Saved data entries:
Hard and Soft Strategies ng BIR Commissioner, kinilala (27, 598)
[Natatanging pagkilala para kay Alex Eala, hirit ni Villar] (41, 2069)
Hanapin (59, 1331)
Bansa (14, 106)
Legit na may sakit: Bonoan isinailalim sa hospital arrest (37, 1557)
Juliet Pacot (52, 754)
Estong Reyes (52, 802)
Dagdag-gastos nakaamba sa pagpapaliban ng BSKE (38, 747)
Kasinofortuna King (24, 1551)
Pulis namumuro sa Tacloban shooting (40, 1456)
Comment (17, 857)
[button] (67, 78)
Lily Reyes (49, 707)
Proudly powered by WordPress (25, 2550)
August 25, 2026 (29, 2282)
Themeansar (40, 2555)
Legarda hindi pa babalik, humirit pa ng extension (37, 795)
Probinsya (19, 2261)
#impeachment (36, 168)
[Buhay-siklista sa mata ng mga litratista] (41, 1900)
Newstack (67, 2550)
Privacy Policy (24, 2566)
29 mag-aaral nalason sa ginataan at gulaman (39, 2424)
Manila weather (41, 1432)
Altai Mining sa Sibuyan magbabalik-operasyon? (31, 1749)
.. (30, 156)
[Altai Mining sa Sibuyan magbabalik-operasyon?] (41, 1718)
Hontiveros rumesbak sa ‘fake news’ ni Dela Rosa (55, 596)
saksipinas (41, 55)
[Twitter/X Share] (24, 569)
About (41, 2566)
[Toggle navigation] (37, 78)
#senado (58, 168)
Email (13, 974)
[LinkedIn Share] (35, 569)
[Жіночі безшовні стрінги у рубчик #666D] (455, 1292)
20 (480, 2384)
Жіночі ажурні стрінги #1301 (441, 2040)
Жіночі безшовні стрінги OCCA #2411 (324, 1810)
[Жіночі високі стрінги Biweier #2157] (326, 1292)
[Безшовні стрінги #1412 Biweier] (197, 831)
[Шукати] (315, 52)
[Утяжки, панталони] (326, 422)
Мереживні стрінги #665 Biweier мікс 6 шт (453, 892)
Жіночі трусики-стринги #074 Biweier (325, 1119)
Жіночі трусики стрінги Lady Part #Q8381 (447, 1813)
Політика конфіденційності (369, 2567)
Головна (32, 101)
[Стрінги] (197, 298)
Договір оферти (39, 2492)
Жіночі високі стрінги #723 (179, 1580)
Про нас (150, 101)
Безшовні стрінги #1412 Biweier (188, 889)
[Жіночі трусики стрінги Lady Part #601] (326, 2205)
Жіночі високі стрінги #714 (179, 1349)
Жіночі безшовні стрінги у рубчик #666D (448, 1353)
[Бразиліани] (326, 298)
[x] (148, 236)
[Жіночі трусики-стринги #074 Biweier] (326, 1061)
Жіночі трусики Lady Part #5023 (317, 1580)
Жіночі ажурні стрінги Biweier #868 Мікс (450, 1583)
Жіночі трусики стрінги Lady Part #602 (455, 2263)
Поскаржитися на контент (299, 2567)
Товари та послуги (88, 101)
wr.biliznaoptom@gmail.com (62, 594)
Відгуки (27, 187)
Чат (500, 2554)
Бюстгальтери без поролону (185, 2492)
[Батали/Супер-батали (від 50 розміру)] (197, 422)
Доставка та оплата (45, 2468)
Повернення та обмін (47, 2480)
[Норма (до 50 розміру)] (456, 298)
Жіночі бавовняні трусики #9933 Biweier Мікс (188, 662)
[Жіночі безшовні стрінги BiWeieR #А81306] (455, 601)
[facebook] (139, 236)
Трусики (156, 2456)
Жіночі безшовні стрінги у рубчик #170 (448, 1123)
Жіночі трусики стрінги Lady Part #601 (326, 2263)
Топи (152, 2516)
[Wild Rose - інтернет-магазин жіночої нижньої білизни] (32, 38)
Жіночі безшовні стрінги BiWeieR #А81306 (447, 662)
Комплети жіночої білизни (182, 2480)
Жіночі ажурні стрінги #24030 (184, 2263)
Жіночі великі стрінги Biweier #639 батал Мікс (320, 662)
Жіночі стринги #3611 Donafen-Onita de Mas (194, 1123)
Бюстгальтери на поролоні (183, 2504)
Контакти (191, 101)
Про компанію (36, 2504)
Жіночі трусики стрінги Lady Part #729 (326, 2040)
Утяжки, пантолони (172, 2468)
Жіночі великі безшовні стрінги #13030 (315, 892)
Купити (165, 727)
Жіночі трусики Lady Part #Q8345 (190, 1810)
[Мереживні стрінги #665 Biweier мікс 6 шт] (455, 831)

■ PROBLEM REQUIREMENTS: Transcribe exactly the lines from the one containing "Утяжки, пантолони (172, 2468)" through the end of the records, both included, and nothing else.

■ PROBLEM SOLUTION:
Утяжки, пантолони (172, 2468)
Жіночі великі безшовні стрінги #13030 (315, 892)
Купити (165, 727)
Жіночі трусики Lady Part #Q8345 (190, 1810)
[Мереживні стрінги #665 Biweier мікс 6 шт] (455, 831)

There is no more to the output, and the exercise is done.